** PROBLEM TO SOLVE **
Convert the listing below into a JSON array of strings with one string per line, leaving out blank lines.

** DATA SECTION **
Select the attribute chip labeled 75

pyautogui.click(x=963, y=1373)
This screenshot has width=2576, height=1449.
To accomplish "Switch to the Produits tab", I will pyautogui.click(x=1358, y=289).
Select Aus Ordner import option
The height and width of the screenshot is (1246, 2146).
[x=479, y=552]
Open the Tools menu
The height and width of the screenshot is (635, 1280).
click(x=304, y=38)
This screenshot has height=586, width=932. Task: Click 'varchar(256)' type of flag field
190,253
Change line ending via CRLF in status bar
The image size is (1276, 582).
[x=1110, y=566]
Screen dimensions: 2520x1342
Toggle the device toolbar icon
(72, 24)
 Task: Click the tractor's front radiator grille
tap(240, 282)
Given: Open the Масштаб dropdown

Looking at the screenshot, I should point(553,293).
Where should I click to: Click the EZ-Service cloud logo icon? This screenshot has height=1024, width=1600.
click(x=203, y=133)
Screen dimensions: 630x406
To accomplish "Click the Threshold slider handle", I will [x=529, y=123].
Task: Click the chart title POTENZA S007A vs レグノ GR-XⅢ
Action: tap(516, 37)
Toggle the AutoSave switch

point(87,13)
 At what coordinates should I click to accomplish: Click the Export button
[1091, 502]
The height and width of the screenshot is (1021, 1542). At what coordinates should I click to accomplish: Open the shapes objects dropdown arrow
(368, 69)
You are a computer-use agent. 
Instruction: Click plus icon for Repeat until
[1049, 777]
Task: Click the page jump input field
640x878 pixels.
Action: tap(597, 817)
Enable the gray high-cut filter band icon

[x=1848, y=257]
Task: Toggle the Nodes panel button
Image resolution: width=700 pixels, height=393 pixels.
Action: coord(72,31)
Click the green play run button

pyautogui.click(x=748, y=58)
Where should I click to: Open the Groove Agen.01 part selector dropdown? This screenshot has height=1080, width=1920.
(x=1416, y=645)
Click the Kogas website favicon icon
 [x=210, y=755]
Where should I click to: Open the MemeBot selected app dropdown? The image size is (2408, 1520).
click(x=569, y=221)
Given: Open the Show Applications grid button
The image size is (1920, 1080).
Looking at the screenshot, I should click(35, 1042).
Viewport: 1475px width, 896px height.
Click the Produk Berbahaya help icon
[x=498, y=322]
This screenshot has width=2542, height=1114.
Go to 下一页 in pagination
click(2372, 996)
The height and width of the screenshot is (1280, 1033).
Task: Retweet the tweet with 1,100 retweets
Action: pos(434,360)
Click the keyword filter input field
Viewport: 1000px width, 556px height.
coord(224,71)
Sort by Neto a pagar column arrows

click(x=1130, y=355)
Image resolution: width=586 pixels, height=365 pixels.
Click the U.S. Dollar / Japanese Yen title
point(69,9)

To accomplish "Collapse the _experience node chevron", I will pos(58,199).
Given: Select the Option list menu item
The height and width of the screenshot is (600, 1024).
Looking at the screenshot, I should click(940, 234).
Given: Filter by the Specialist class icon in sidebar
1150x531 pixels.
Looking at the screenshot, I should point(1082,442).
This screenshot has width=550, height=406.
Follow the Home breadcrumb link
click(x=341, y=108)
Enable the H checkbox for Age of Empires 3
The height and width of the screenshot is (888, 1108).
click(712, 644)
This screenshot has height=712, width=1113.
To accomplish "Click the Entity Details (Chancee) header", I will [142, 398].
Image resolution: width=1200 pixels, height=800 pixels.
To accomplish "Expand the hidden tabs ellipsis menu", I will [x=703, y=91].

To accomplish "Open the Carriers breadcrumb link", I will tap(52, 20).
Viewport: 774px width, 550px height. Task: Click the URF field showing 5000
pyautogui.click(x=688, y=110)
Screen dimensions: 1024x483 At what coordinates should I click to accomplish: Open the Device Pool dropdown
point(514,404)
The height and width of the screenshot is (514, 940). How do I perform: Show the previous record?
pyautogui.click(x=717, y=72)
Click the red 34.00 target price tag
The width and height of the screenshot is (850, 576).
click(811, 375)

** CORRECT ANSWER **
[
  "Select the attribute chip labeled 75",
  "pyautogui.click(x=963, y=1373)",
  "This screenshot has width=2576, height=1449.",
  "To accomplish \"Switch to the Produits tab\", I will pyautogui.click(x=1358, y=289).",
  "Select Aus Ordner import option",
  "The height and width of the screenshot is (1246, 2146).",
  "[x=479, y=552]",
  "Open the Tools menu",
  "The height and width of the screenshot is (635, 1280).",
  "click(x=304, y=38)",
  "This screenshot has height=586, width=932. Task: Click 'varchar(256)' type of flag field",
  "190,253",
  "Change line ending via CRLF in status bar",
  "The image size is (1276, 582).",
  "[x=1110, y=566]",
  "Screen dimensions: 2520x1342",
  "Toggle the device toolbar icon",
  "(72, 24)",
  " Task: Click the tractor's front radiator grille",
  "tap(240, 282)",
  "Given: Open the Масштаб dropdown",
  "Looking at the screenshot, I should point(553,293).",
  "Where should I click to: Click the EZ-Service cloud logo icon? This screenshot has height=1024, width=1600.",
  "click(x=203, y=133)",
  "Screen dimensions: 630x406",
  "To accomplish \"Click the Threshold slider handle\", I will [x=529, y=123].",
  "Task: Click the chart title POTENZA S007A vs レグノ GR-XⅢ",
  "Action: tap(516, 37)",
  "Toggle the AutoSave switch",
  "point(87,13)",
  " At what coordinates should I click to accomplish: Click the Export button",
  "[1091, 502]",
  "The height and width of the screenshot is (1021, 1542). At what coordinates should I click to accomplish: Open the shapes objects dropdown arrow",
  "(368, 69)",
  "You are a computer-use agent. ",
  "Instruction: Click plus icon for Repeat until",
  "[1049, 777]",
  "Task: Click the page jump input field",
  "640x878 pixels.",
  "Action: tap(597, 817)",
  "Enable the gray high-cut filter band icon",
  "[x=1848, y=257]",
  "Task: Toggle the Nodes panel button",
  "Image resolution: width=700 pixels, height=393 pixels.",
  "Action: coord(72,31)",
  "Click the green play run button",
  "pyautogui.click(x=748, y=58)",
  "Where should I click to: Open the Groove Agen.01 part selector dropdown? This screenshot has height=1080, width=1920.",
  "(x=1416, y=645)",
  "Click the Kogas website favicon icon",
  " [x=210, y=755]",
  "Where should I click to: Open the MemeBot selected app dropdown? The image size is (2408, 1520).",
  "click(x=569, y=221)",
  "Given: Open the Show Applications grid button",
  "The image size is (1920, 1080).",
  "Looking at the screenshot, I should click(35, 1042).",
  "Viewport: 1475px width, 896px height.",
  "Click the Produk Berbahaya help icon",
  "[x=498, y=322]",
  "This screenshot has width=2542, height=1114.",
  "Go to 下一页 in pagination",
  "click(2372, 996)",
  "The height and width of the screenshot is (1280, 1033).",
  "Task: Retweet the tweet with 1,100 retweets",
  "Action: pos(434,360)",
  "Click the keyword filter input field",
  "Viewport: 1000px width, 556px height.",
  "coord(224,71)",
  "Sort by Neto a pagar column arrows",
  "click(x=1130, y=355)",
  "Image resolution: width=586 pixels, height=365 pixels.",
  "Click the U.S. Dollar / Japanese Yen title",
  "point(69,9)",
  "To accomplish \"Collapse the _experience node chevron\", I will pos(58,199).",
  "Given: Select the Option list menu item",
  "The height and width of the screenshot is (600, 1024).",
  "Looking at the screenshot, I should click(940, 234).",
  "Given: Filter by the Specialist class icon in sidebar",
  "1150x531 pixels.",
  "Looking at the screenshot, I should point(1082,442).",
  "This screenshot has width=550, height=406.",
  "Follow the Home breadcrumb link",
  "click(x=341, y=108)",
  "Enable the H checkbox for Age of Empires 3",
  "The height and width of the screenshot is (888, 1108).",
  "click(712, 644)",
  "This screenshot has height=712, width=1113.",
  "To accomplish \"Click the Entity Details (Chancee) header\", I will [142, 398].",
  "Image resolution: width=1200 pixels, height=800 pixels.",
  "To accomplish \"Expand the hidden tabs ellipsis menu\", I will [x=703, y=91].",
  "To accomplish \"Open the Carriers breadcrumb link\", I will tap(52, 20).",
  "Viewport: 774px width, 550px height. Task: Click the URF field showing 5000",
  "pyautogui.click(x=688, y=110)",
  "Screen dimensions: 1024x483 At what coordinates should I click to accomplish: Open the Device Pool dropdown",
  "point(514,404)",
  "The height and width of the screenshot is (514, 940). How do I perform: Show the previous record?",
  "pyautogui.click(x=717, y=72)",
  "Click the red 34.00 target price tag",
  "The width and height of the screenshot is (850, 576).",
  "click(811, 375)"
]